> [Entries shown]:

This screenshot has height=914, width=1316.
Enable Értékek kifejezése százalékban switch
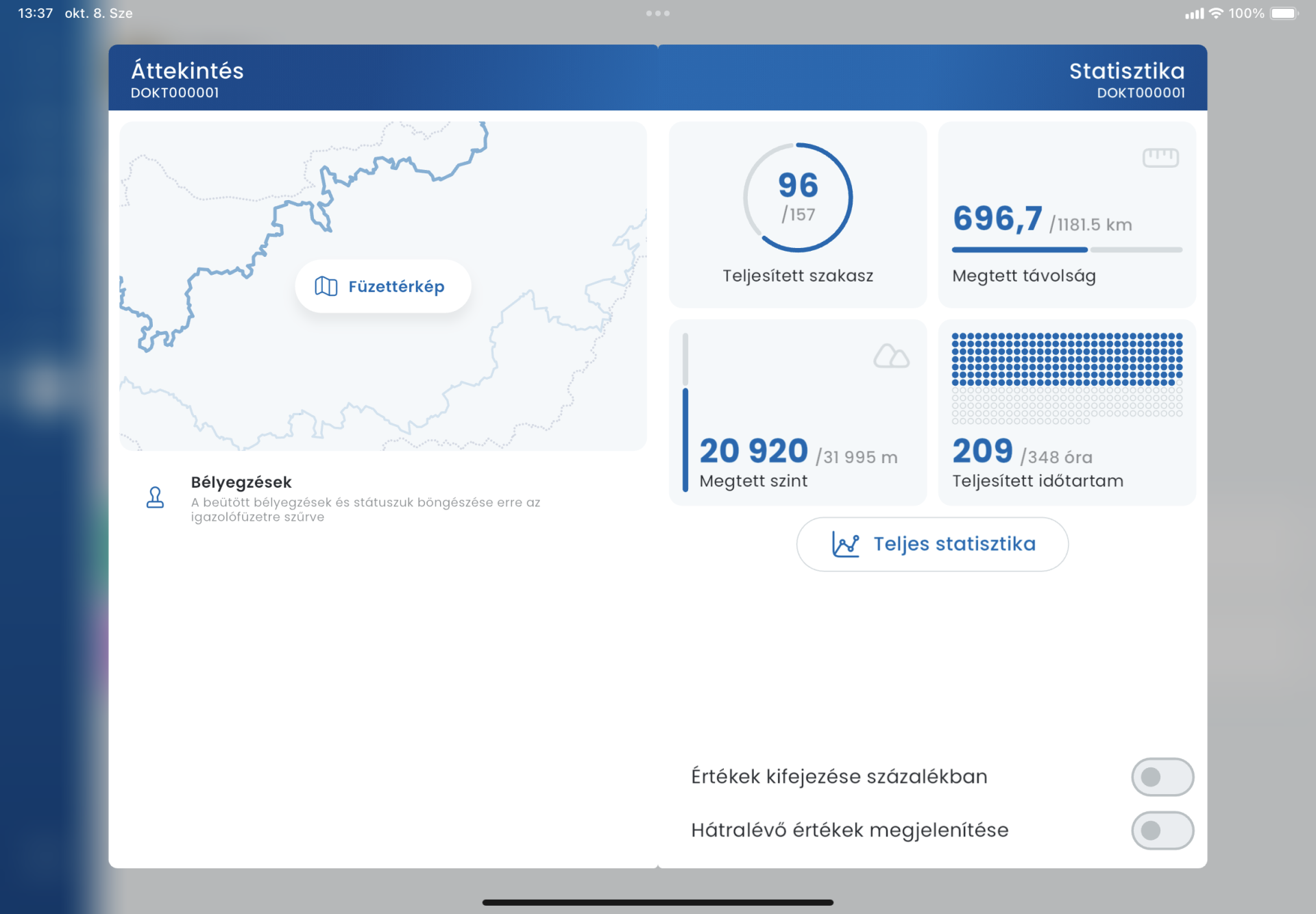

...

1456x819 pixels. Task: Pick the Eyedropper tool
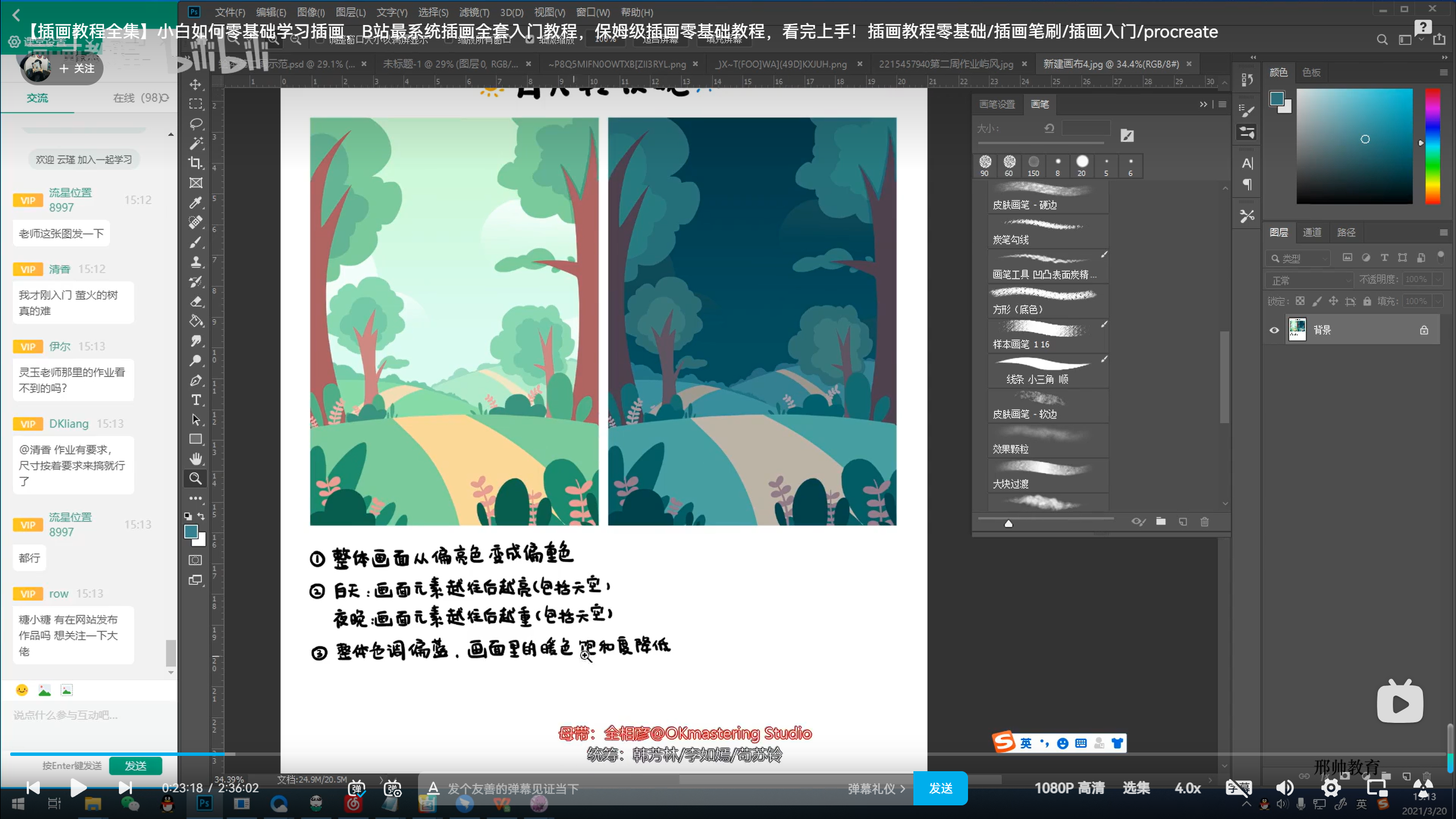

--

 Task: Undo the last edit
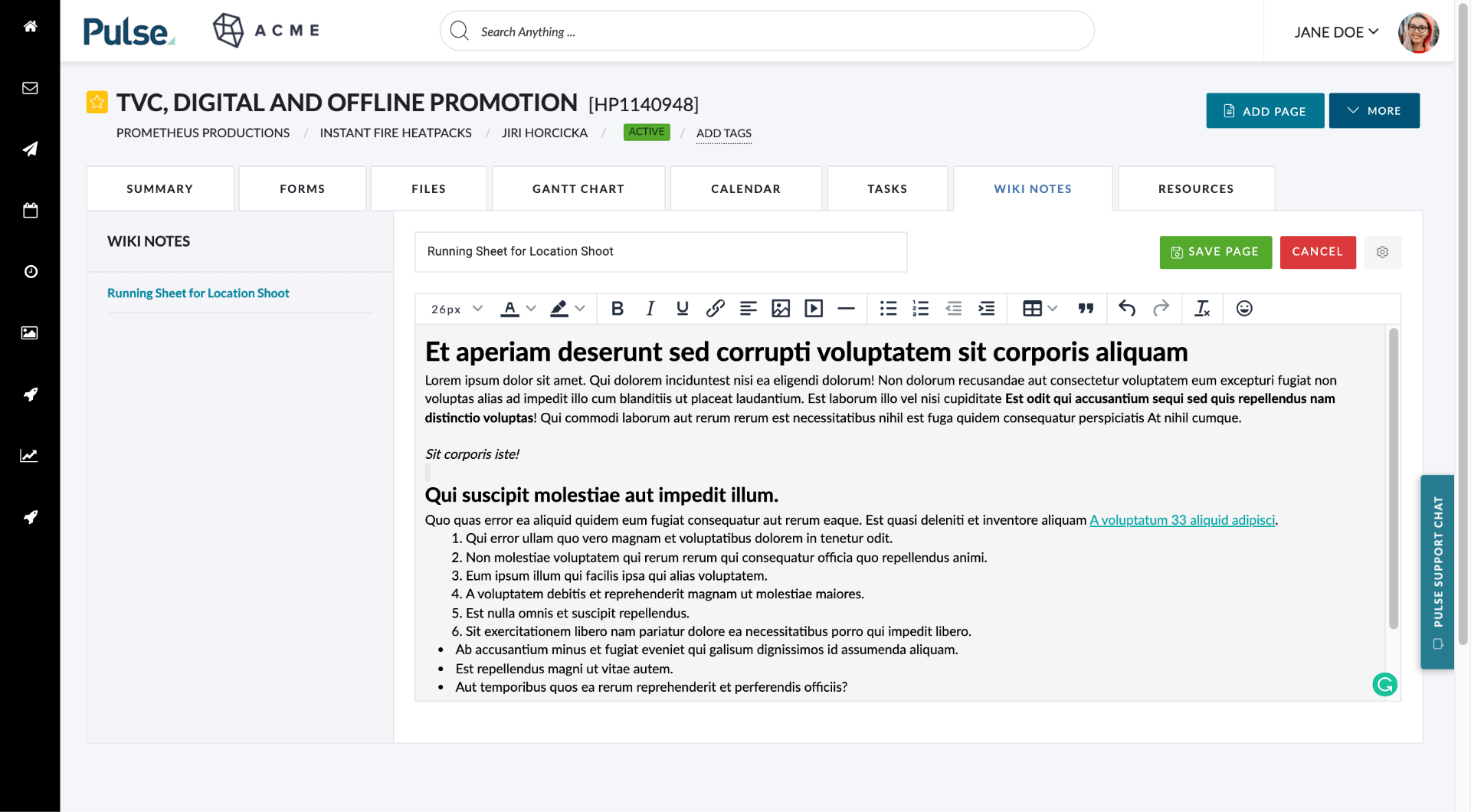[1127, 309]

> [Directions for this task]:
Of the entries above, repeat exactly the lines from the line with "This screenshot has height=914, width=1316." through the line with "Enable Értékek kifejezése százalékban switch", both of them included.

> [Response below]:
This screenshot has height=914, width=1316.
Enable Értékek kifejezése százalékban switch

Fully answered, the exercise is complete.